Text provided:
The YaLa Miracle

Nobantu Modise — By Nobantu from South Africa

From November 2nd to November 5th 2017, 70 participants and alumni from the Aileen Getty School of Citizen Journalism travelled to Jordan together to partake in a weekend of learning, dialogue, and fun. This is Nobantu’s experience: 

There was a wise king who lived a millennia ago and was revered the world over. Among his treasured written works was a particularly poignant reflection on life, in which he said that there is a time and a season for everything under the sun. A time to be born and a time to die. A time to plant and a time to reap a harvest.

I will be the first to admit that I have been fairly spoiled as far as my time for experiencing the miraculous is concerned. I was born in political exile to a family of anti-apartheid activists, thereby inheriting a very rich and unique legacy. A miracle of its own. I grew up in a democratising South Africa, making strides to forgive and reconcile, as opposed to degenerating into the brutal civil war the world anticipated. A total miracle. I had the great fortune of going to brilliant schools and accessing opportunities which my toasted caramel skin would never have accessed pre-1994. Miraculous. Nelson Mandela was my President…epic!

Material:
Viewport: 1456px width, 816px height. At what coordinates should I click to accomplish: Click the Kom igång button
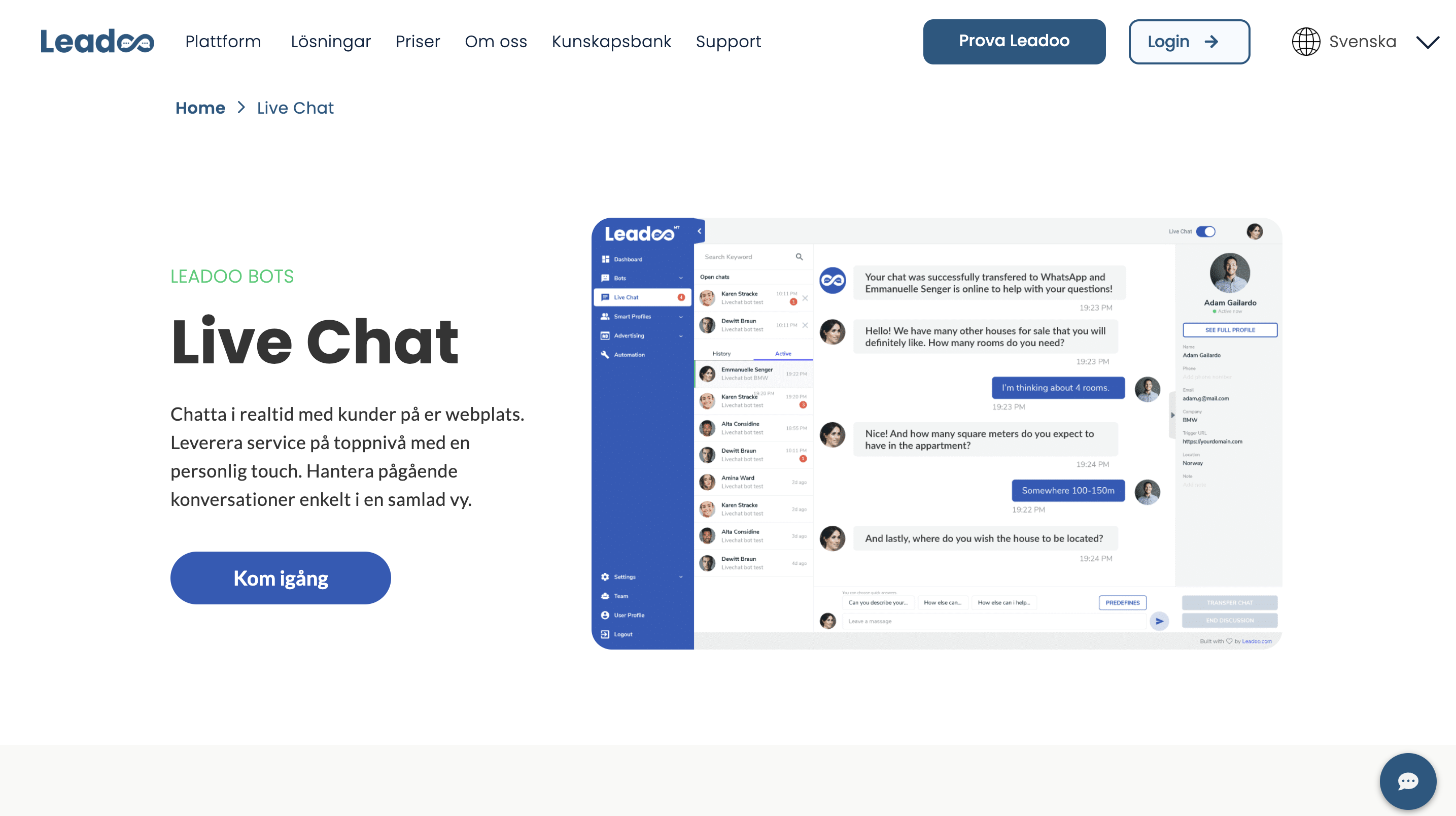pos(281,577)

Instructions:
**A)** Do these statements agree with the YaLa Miracle text? (i) The trip to Jordan brought together 70 participants and alumni. (ii) The weekend in Jordan ran into December. (iii) The writer grew up in a South Africa that fell into civil war. For each, answer yes or no and quote the words of the text that decide it.
**B)** Can you retype the stretch of the YaLa Miracle text from "There was a" through "reap a harvest.", word for word?

Task-by-task solutions:
**A)**
(i) Yes: "70 participants and alumni from the Aileen Getty School of Citizen Journalism travelled to Jordan together"
(ii) No: "From November 2nd to November 5th 2017"
(iii) No: "making strides to forgive and reconcile, as opposed to degenerating into the brutal civil war the world anticipated"

**B)**
There was a wise king who lived a millennia ago and was revered the world over. Among his treasured written works was a particularly poignant reflection on life, in which he said that there is a time and a season for everything under the sun. A time to be born and a time to die. A time to plant and a time to reap a harvest.